26.10.2017 – DEER terá de indenizar por falta de sinalização em estrada

A 4ª Câmara Cível do Tribunal de Justiça de Minas Gerais (TJMG) condenou o Departamento de Edificações e Estradas de Rodagem (DEER/MG) a indenizar a mãe de um condutor que morreu em um acidente de trânsito causado por falta de sinalização na pista. Ela deverá receber R$100 mil por danos morais. A decisão mantém a sentença da Comarca de Abaeté.

Segundo a autora da ação, em março de 2005, seu filho transitava pela Rodovia 352 quando foi surpreendido por um alagamento no trecho do km391, entre as cidades de Cedro do Abaeté e Abaeté. Ela afirmou que havia uma obra em uma ponte, que estava inacabada e não sinalizada e era de responsabilidade do DEER.
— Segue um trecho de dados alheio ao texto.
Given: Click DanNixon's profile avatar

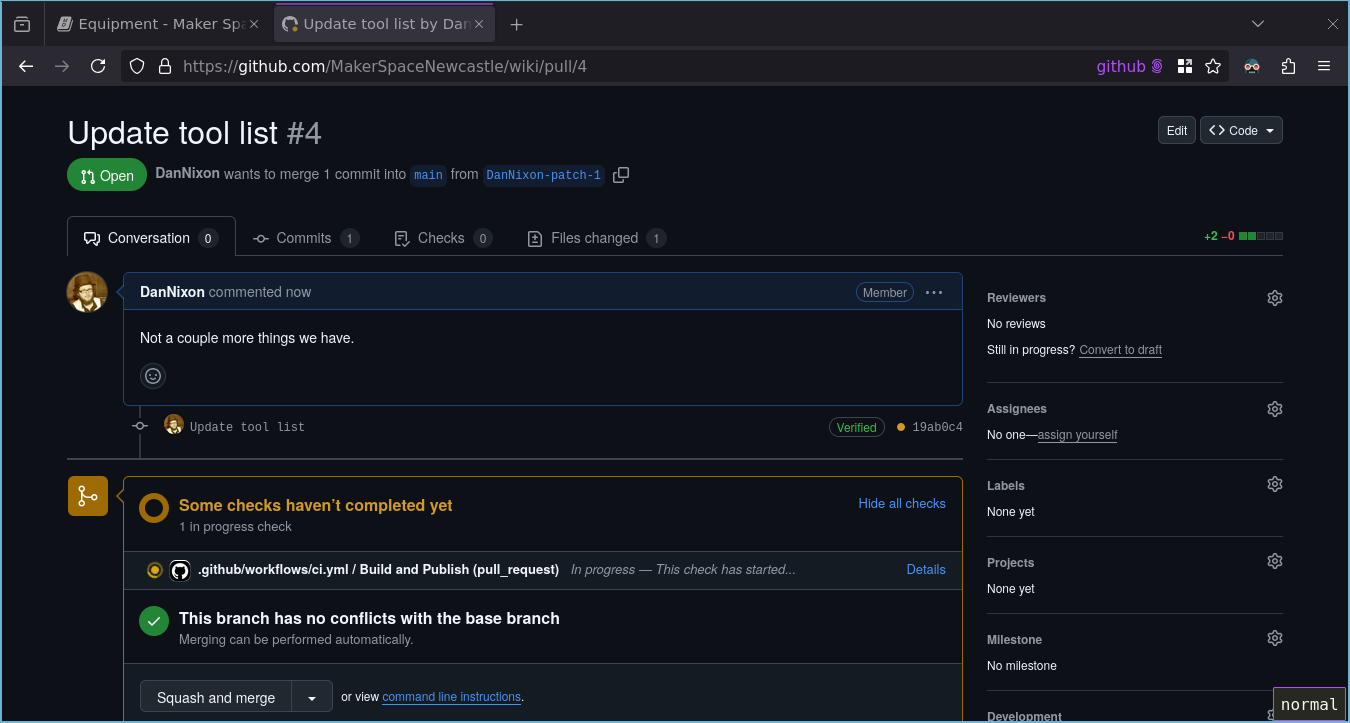Looking at the screenshot, I should tap(87, 292).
O filho dela perdeu o controle do veículo e caiu no Ribeirão Marmelada, vindo a morrer aos 27 anos de idade. A autora sustenta que ele ajudava financeiramente a família, motivo pelo qual reivindicou pensão de dois salários mínimos, até a data em que o filho completaria 65 anos de idade.

O departamento contestou sob o argumento de que o acidente ocorreu por culpa exclusiva do motorista, mas a defesa não foi aceita pela juíza Rachel Cristina Silva Viégas. A magistrada condenou o órgão ao pagamento de R$ 100 mil.

O relator, desembargador Renato Dresch, ressaltou que o local do acidente é um entroncamento entre uma estrada pavimentada e outra de chão. Segundo o magistrado, a ponte sobre o curso d’água estava submersa e não havia placa de sinalização advertindo os motoristas, o que demonstrava a omissão na prestação do serviço público.

Considerando os elementos técnicos disponíveis, a posição final inerte do veículo, bem como as características de suas avarias, além do que pôde ser apurado, estão os peritos unânimes ao afirmarem que o sinistro aqui narrado foi motivado pela negligência do poder público, que deixou de sinalizar a via e de alertar aos condutores sobre o estado em que se encontrava a mesma no momento do acidente, afirmou.

Os desembargadores Moreira Diniz e Dárcio Lopardi Mendes votaram de acordo com o relator.